Das bessere St.Gallerfest

Wer in der Altstadt von St. Gallen wohnt, weiss: Immer Mitte August heisst es für die Anwohner: Schotten dicht machen und ausziehen! Das St. Gallerfest macht die Stadt nieder, mit Bum-Bum-Musik, mit Kommerz und Kitsch, mit Besoffenen, die die Nacht rumlärmen und einem zum Abschied vor die Haustüre kotzen.
Inhalt statt Festmeile
Einen Gegenentwurf zum inhaltsleeren Besäufnis im August bietet seit zwei Jahren das Strassenfestival «Aufgetischt» anfangs Mai. In Jahre 2012 im Rahmen des Gallusjubiläums erstmals durchgeführt, hat es sich bereits etabliert. 30 Künstlergruppen aus aller Welt haben am 9. und 10 Mai die südliche Altstadt bespielt, für Hutgeld, Kost und Logis. «250 Gruppen haben sich beworben, doppelt so viele wie letztes Jahr», sagt Christoph Sprecher, Präsident des Vereins Aufgetischt. Nächstes Jahr erwarten die Veranstalter etwa 400 Bewerbungen, denn «unser Festival hat in der Szene bereits einen guten Ruf».
Das Strassenfestival kommt auch beim Publikum an.
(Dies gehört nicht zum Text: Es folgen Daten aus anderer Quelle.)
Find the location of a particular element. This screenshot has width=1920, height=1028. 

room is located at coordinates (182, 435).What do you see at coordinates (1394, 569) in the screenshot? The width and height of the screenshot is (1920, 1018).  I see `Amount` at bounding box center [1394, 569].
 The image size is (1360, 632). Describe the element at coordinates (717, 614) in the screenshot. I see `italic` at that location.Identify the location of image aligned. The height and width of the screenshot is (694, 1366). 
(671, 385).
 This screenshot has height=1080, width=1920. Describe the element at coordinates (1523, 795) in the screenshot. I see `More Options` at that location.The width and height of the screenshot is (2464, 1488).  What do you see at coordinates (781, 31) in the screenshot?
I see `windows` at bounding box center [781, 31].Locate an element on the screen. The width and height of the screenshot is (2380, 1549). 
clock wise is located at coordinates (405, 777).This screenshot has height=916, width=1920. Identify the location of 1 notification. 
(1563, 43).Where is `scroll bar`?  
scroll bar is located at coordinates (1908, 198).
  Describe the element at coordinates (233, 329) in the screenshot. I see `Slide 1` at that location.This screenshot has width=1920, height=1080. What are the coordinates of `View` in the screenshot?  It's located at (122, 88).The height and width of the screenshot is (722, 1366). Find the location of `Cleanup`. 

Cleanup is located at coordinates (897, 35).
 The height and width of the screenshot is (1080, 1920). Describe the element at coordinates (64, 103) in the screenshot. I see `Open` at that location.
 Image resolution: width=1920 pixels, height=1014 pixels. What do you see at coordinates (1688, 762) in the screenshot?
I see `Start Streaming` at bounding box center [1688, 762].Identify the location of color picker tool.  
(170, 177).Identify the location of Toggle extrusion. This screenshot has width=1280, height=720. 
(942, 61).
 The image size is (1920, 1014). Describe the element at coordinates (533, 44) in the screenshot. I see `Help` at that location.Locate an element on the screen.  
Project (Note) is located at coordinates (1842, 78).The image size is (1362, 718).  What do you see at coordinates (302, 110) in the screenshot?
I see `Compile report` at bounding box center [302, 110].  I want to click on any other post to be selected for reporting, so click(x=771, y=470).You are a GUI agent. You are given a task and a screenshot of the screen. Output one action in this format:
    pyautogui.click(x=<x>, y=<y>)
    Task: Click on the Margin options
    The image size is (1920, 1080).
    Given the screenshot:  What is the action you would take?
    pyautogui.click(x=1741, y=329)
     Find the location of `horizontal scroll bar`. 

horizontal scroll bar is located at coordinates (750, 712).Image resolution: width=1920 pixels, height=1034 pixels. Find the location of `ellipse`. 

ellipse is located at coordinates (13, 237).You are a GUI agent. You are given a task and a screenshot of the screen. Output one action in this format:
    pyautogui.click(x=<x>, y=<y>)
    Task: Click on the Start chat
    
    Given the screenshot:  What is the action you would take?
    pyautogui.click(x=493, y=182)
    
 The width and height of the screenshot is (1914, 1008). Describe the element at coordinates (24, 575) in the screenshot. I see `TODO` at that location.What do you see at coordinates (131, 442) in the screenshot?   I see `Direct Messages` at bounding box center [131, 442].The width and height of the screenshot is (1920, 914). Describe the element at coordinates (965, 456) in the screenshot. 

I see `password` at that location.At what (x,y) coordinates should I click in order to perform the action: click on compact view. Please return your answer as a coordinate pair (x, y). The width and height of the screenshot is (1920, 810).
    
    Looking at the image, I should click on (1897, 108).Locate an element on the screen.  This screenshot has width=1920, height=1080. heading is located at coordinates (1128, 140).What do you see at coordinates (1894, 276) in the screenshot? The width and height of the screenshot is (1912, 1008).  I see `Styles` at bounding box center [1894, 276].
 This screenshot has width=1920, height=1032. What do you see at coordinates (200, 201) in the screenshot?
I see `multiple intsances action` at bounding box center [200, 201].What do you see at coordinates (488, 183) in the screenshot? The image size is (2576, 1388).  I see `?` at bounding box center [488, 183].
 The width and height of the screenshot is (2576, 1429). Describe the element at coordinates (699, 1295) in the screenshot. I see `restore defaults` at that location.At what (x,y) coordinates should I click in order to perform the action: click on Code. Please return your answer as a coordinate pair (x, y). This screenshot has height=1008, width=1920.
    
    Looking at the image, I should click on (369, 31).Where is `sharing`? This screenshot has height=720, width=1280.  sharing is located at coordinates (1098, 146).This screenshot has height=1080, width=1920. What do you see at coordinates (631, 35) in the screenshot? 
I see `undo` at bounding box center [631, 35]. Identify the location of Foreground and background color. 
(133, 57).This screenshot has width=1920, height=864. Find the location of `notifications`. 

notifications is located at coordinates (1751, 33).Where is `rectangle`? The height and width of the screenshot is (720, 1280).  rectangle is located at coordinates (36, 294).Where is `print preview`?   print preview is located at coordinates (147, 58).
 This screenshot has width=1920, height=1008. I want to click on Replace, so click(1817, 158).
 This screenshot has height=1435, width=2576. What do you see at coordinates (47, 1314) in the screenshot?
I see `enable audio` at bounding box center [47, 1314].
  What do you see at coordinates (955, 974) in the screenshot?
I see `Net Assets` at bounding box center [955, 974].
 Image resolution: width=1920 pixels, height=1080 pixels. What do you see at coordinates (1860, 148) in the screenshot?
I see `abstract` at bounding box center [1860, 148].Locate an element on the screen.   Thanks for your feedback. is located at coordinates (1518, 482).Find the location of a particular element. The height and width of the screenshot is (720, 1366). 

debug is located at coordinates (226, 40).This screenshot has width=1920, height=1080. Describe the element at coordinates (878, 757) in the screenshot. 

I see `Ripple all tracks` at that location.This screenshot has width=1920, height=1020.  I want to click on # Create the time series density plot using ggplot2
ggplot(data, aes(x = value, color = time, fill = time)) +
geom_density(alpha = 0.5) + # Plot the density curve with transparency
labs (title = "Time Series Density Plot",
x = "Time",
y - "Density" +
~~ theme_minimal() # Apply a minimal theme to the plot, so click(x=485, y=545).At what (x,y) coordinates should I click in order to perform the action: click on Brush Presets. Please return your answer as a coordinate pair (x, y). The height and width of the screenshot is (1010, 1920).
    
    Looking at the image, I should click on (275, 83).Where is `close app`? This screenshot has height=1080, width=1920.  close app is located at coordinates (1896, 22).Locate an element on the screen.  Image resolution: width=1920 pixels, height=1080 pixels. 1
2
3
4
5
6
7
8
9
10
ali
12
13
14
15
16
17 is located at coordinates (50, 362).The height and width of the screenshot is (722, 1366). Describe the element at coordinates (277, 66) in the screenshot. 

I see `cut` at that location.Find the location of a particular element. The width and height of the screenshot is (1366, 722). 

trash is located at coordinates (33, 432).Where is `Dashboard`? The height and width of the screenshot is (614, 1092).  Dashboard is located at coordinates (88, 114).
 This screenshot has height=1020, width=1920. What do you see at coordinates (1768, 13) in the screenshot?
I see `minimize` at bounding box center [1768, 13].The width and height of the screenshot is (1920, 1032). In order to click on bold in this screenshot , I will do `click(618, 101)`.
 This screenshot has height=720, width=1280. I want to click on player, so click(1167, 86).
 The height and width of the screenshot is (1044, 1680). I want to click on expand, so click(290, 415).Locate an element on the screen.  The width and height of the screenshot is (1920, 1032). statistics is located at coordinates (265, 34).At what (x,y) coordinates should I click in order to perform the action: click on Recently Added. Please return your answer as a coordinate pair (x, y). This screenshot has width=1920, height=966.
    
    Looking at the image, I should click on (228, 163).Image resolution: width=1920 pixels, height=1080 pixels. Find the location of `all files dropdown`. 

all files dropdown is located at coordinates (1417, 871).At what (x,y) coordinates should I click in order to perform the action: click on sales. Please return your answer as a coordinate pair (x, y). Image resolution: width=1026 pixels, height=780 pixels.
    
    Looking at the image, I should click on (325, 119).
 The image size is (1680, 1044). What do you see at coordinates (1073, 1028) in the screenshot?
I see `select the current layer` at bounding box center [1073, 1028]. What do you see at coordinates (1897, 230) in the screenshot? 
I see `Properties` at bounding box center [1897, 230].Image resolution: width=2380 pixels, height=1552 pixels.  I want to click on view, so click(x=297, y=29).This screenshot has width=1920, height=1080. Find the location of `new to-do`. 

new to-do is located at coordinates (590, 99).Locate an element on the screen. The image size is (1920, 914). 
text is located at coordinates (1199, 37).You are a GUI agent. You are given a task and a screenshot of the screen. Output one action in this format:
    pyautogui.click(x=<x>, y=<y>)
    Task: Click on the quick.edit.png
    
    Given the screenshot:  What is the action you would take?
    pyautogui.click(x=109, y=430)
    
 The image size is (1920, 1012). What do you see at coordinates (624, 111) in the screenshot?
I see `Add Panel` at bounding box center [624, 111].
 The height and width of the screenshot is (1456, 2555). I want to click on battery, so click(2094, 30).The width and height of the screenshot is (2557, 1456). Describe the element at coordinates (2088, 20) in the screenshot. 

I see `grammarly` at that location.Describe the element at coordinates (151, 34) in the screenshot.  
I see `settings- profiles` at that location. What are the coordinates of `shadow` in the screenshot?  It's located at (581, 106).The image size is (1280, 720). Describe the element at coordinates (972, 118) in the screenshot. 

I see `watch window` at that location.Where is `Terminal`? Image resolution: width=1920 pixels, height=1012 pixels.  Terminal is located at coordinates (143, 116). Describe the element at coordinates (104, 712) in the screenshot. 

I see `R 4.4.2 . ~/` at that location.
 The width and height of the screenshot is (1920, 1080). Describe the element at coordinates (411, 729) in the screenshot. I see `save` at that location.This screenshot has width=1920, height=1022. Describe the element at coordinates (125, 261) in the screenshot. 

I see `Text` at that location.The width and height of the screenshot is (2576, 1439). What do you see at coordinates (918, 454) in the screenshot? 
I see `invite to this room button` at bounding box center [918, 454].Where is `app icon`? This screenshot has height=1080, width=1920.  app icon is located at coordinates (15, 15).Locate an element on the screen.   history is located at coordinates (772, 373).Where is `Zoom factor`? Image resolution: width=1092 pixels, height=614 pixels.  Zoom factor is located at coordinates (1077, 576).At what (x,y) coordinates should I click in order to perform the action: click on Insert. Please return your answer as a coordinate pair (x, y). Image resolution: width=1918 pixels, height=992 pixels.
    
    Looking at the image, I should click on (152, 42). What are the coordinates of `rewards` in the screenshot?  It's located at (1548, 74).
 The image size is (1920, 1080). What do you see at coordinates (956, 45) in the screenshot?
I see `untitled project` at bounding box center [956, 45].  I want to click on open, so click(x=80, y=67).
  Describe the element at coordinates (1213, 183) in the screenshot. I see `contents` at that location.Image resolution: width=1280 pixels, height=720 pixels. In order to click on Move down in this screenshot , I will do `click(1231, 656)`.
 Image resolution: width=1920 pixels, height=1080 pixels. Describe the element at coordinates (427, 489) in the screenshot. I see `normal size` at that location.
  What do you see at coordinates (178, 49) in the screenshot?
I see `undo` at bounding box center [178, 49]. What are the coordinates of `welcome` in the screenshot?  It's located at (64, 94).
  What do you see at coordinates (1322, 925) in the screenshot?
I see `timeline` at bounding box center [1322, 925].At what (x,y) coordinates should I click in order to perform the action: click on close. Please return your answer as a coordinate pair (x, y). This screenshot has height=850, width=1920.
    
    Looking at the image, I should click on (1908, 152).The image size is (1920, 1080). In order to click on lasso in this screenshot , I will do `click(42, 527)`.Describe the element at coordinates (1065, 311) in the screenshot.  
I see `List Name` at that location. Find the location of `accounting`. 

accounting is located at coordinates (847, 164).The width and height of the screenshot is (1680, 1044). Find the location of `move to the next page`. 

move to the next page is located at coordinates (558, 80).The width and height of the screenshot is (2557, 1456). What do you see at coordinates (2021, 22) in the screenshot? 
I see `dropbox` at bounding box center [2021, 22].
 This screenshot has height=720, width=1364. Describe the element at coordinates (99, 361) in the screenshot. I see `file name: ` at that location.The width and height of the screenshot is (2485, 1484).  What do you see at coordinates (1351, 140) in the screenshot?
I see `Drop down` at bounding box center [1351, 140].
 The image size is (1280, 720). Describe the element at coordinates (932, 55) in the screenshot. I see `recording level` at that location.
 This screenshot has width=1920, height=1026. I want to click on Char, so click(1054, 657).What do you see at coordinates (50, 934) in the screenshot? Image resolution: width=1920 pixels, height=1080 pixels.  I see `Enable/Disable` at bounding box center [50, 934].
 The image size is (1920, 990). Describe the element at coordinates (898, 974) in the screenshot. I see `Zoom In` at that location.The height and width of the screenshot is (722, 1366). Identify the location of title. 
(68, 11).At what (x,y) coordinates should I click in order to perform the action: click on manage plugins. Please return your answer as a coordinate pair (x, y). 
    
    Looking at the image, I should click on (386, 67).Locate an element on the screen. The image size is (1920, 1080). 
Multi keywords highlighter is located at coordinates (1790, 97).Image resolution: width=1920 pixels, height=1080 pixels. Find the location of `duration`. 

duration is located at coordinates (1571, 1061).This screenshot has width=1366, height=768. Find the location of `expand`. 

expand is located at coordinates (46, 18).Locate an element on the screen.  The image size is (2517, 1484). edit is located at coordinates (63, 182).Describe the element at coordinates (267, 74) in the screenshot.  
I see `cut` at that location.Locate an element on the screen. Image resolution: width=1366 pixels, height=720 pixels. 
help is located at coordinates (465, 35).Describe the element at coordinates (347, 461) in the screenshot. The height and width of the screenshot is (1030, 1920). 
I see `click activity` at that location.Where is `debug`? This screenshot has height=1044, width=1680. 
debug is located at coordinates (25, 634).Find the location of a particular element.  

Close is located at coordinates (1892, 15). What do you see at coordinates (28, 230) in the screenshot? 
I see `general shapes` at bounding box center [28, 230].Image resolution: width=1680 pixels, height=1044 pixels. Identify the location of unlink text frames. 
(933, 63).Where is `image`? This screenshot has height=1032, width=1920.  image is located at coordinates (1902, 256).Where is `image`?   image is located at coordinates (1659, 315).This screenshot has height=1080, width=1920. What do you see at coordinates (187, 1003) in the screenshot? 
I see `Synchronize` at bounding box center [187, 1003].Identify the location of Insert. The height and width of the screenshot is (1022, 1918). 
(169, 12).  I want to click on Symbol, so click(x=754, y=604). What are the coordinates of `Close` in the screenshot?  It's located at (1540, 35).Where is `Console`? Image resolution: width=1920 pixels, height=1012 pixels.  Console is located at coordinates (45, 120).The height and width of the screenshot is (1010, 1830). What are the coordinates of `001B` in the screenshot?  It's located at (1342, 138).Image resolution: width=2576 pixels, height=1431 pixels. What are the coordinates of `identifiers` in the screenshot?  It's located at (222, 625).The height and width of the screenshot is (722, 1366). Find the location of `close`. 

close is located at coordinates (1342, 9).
Rund 35’000 Menschen liessen sich dieses Jahr anlocken, und das Wetter spielte mit. Angenehme Temperaturen und kaum Regen – keine Selbstverständlichkeit im Hochtal anfangs Mai.
«Aufgetischt» zeigt auf, wie man ein St.Gallerfest auch feiern könnte: Man nehme einen Inhalt (Strassenkunst) und gruppiere die Festmeile drum rum – und nicht umgekehrt. Das ergibt ein ganz anderes Publikum: «Wir machen das Festival zum dritten Mal und hatten noch keine einzige Schlägerei», sagt Veranstalter Sprecher. Die Stadtpolizei habe genau eine zusätzliche Zweierpatrouille unterwegs, das sei alles, was es an Security brauche.
Irgendwann ist fertig
Ebenfalls angenehm – und das wissen auch die Anwohner zu schätzen: Das Strassenfestival ist irgendwann mal fertig, nämlich um 23 Uhr. «Wenn ich abends um zehn Uhr durch die Gassen ziehe, beginnt an einigen Orten die Stimmung schon zu kippen», sagt Christoph Sprecher; «wenn wir bis in die frühen Morgenstunden ausschenken würden, hätte wir auch Probleme mit Besoffenen.»
Im Jahre 2012 war «Aufgetischt» noch Bestandteil des Gallusjubiläums, die letzten zwei Veranstaltungen trug der neu gegründete Verein auf eigenes finanzielles Risiko mit dem Migros Kulturprozent als Hauptsponsor («die Stadt unterstützt uns, der Kanton nicht»). Natürlich müsse man auch kommerziell denken, sagt Christoph Sprecher. Auf die Beobachtung angesprochen, dass dieses Jahr bereits etwas gar viele Schnitzel-Brot-Buden die Festmeile säumten, relativiert er: «Wir haben nicht mehr Stände als die letzten zwei Jahre, und wir achten darauf, dass wir erlesene Angebote auswählen.»
Das Strassenfestival «Aufgetischt» findet auch nächstes Jahr statt: am 8. und 9. Mai.